◆ Records
____
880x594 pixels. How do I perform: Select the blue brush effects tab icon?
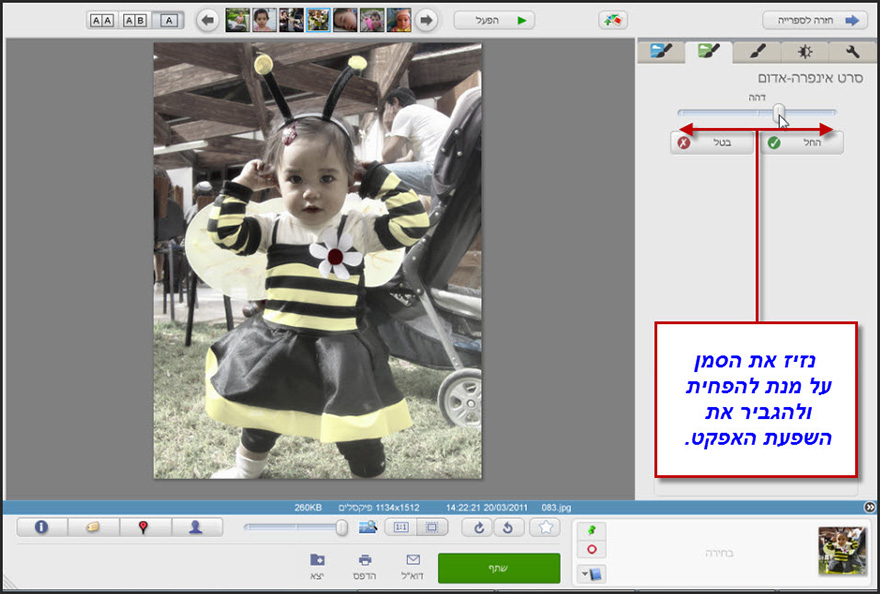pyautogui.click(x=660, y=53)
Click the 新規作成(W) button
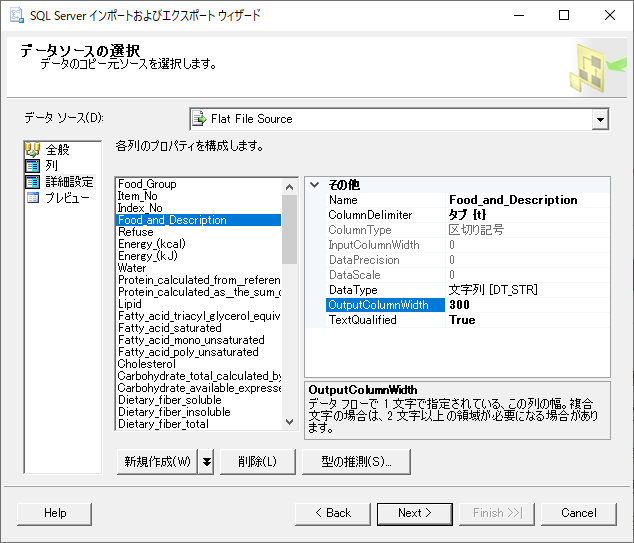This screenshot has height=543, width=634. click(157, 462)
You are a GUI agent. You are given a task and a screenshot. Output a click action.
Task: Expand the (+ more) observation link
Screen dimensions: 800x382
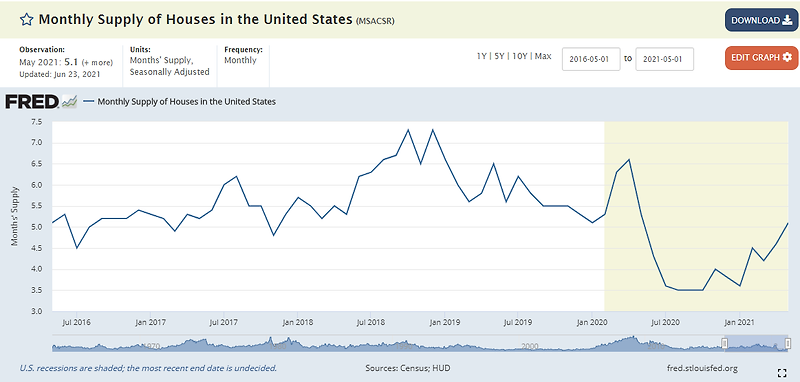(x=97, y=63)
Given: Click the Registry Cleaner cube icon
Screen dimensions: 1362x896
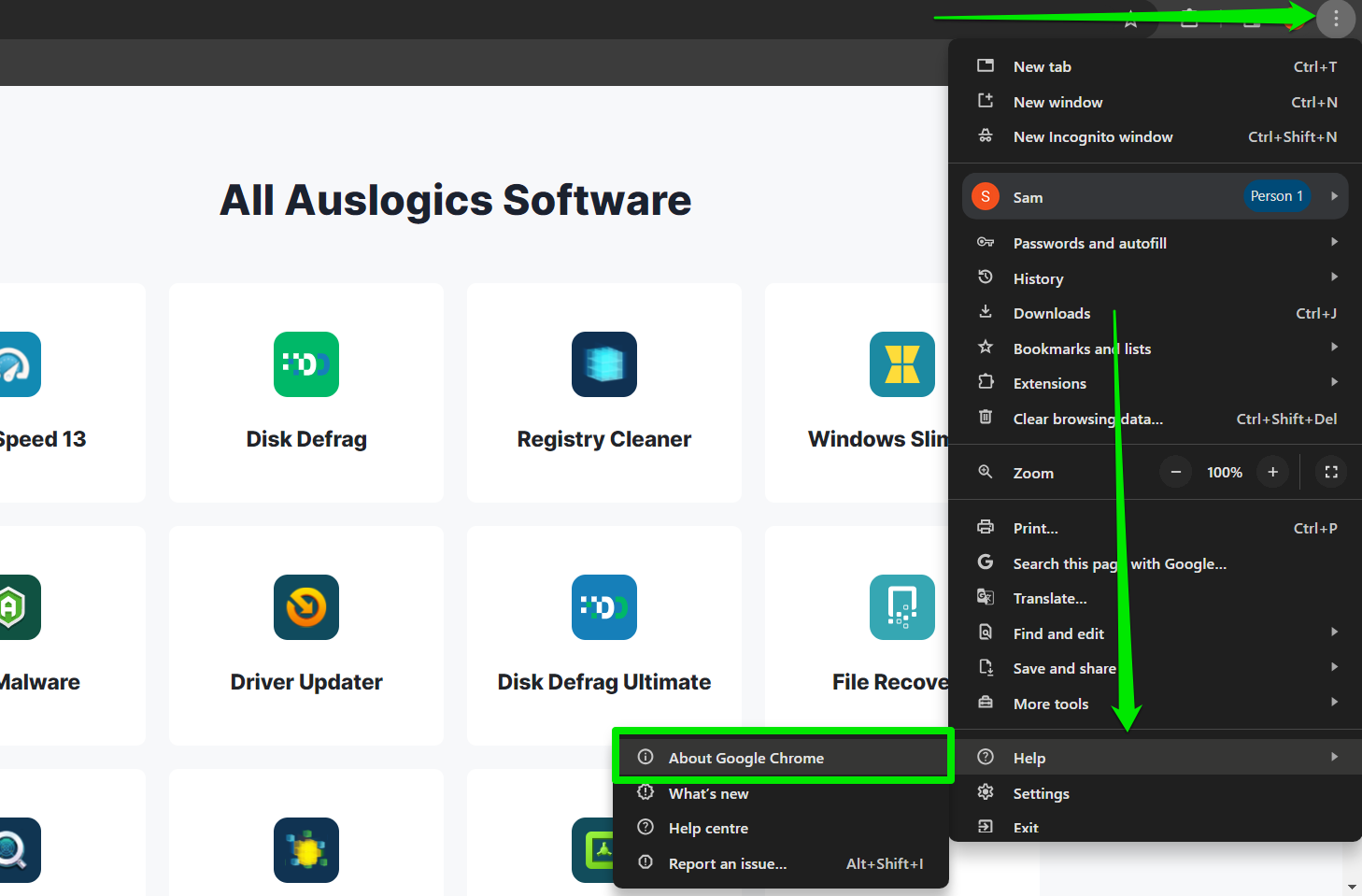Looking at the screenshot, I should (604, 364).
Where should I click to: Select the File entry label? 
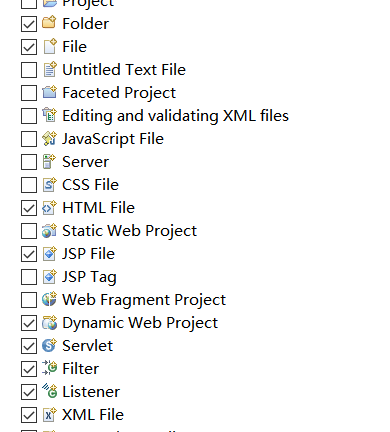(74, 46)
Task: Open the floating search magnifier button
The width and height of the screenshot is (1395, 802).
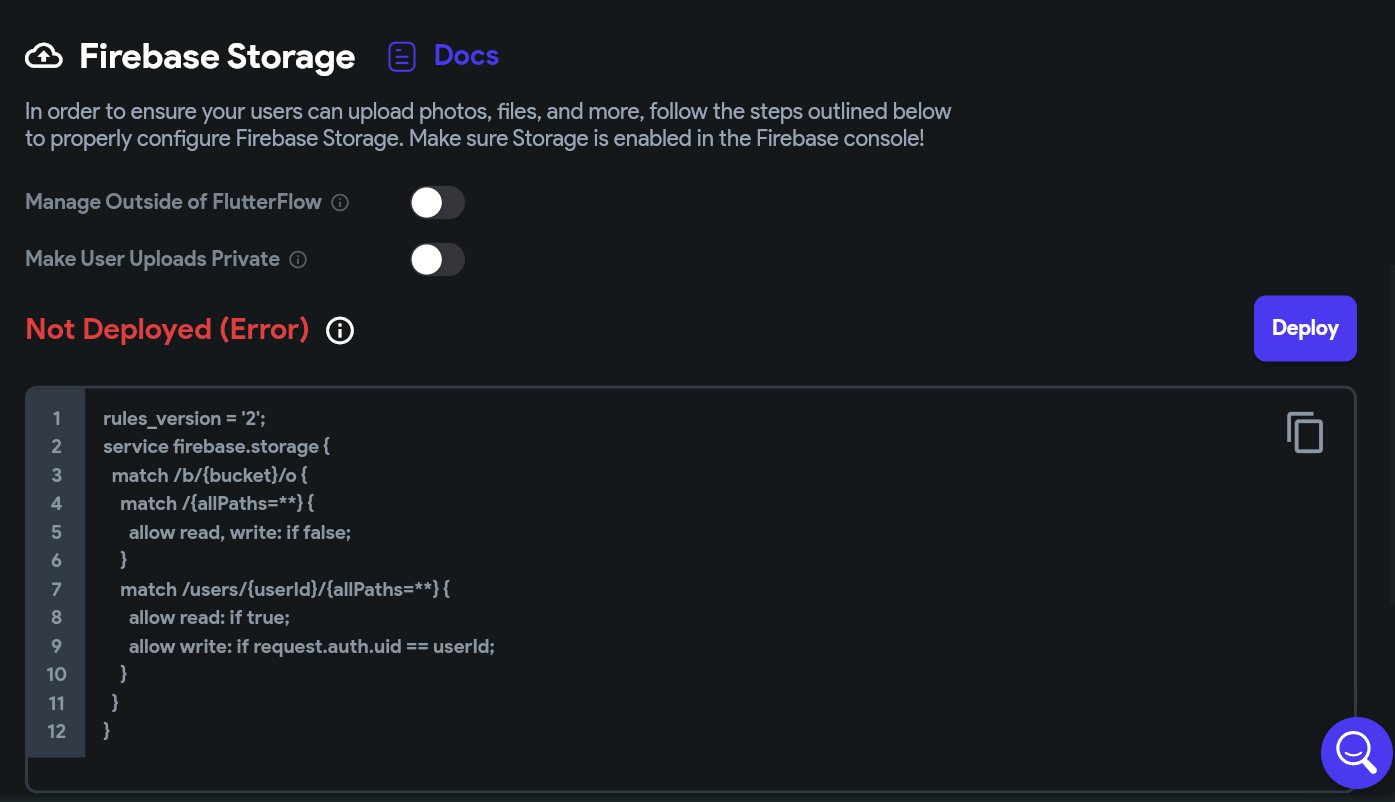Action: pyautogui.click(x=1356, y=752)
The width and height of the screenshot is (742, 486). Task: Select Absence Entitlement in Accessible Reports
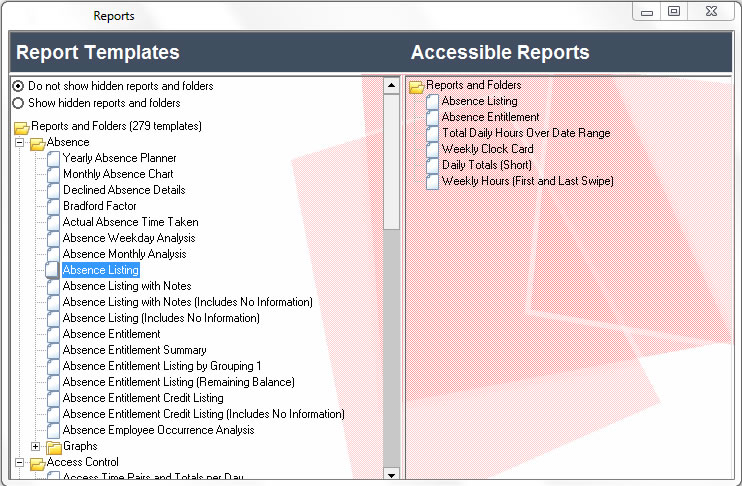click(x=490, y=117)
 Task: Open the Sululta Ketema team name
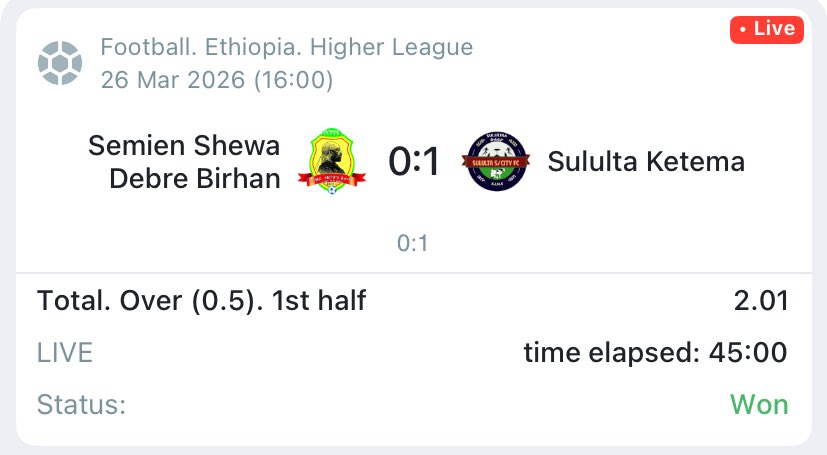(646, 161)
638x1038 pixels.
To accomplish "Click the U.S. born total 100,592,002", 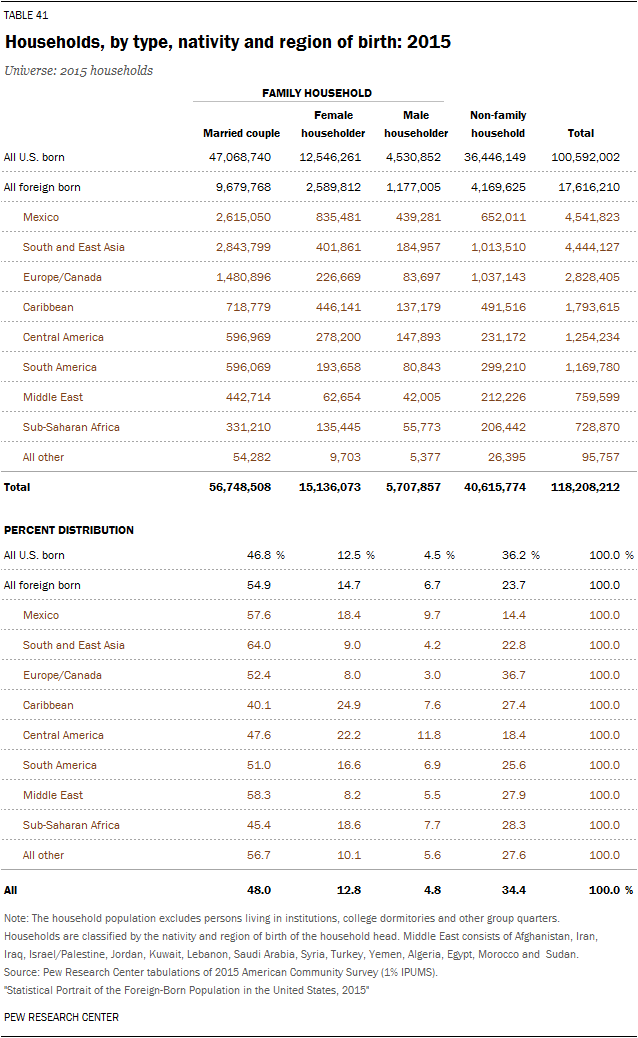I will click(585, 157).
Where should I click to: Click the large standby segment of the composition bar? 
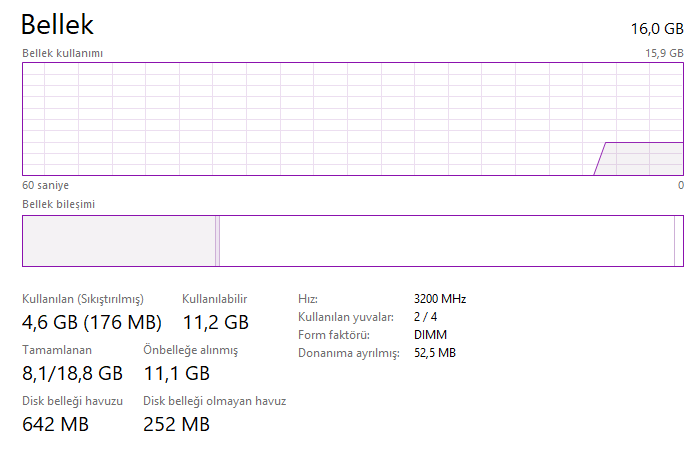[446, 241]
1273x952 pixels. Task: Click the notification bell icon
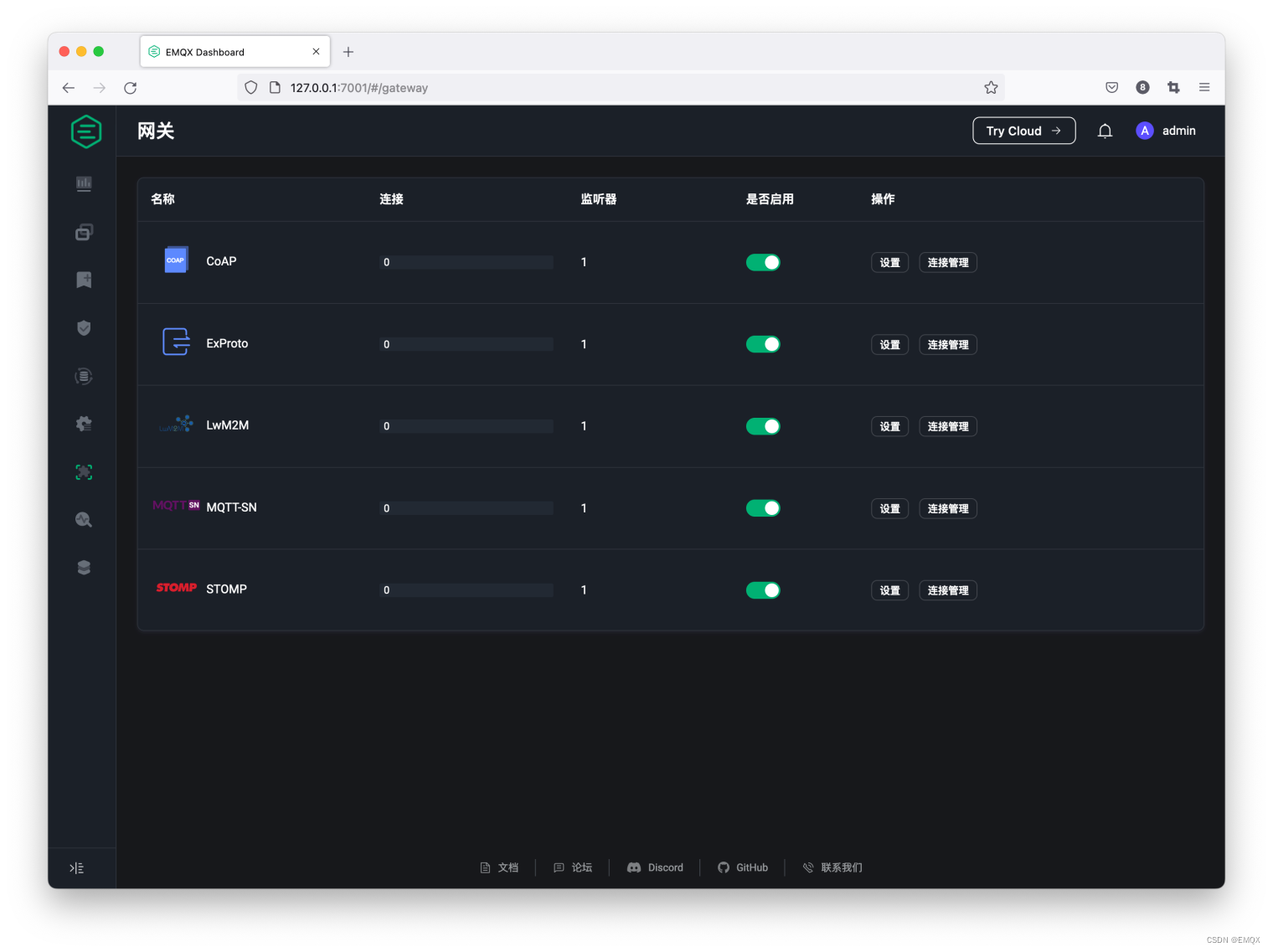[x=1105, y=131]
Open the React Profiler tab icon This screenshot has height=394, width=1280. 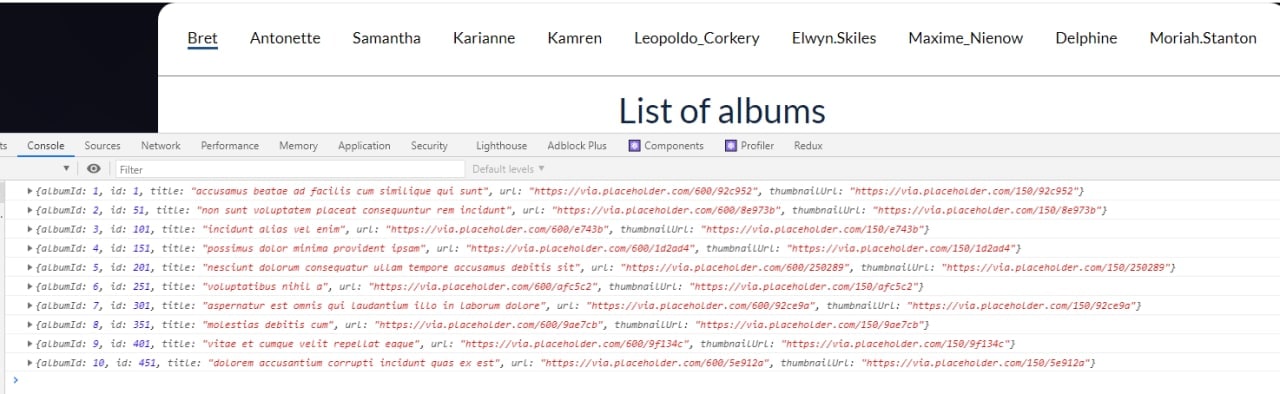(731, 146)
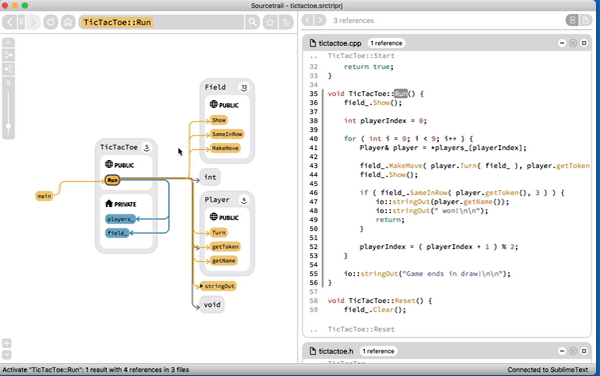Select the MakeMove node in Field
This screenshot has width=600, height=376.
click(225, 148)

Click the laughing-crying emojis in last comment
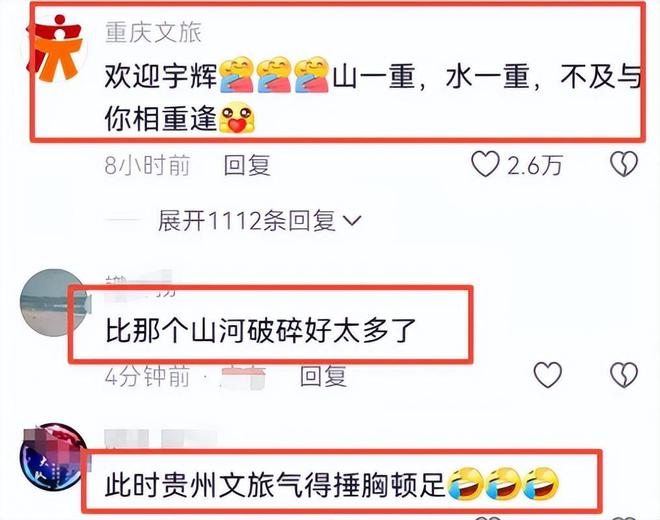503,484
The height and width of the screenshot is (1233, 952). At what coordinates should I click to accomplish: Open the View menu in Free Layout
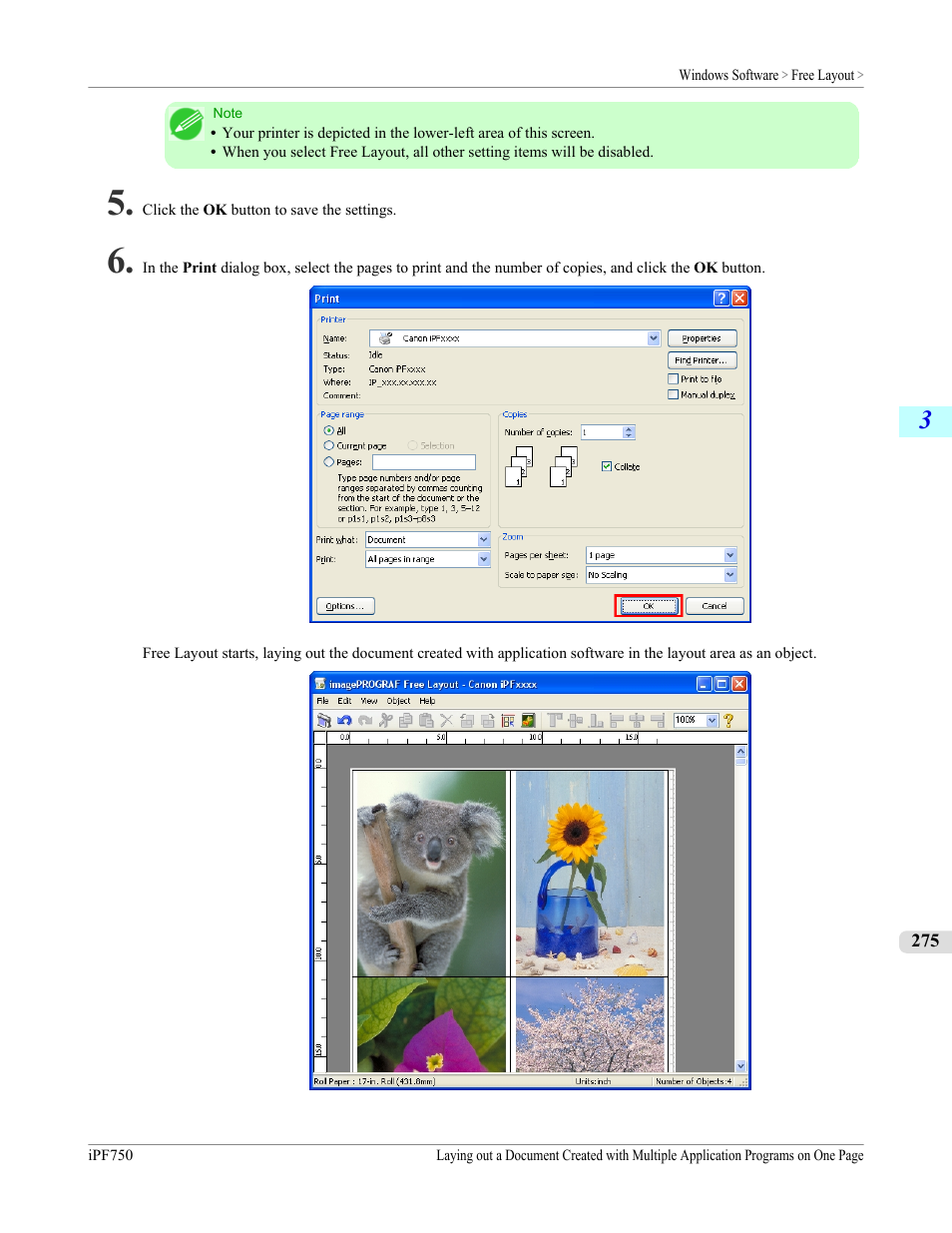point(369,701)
____
◆ Requirement
All lines from the one containing "Click the laughing-crying" to the end of the entries should appear in the output exactly as written, with no pictures.

◆ Result for this exercise
Click the laughing-crying emojis in last comment
503,484
The height and width of the screenshot is (1233, 952). At what coordinates should I click to accomplish: Open the View menu in Free Layout
point(369,701)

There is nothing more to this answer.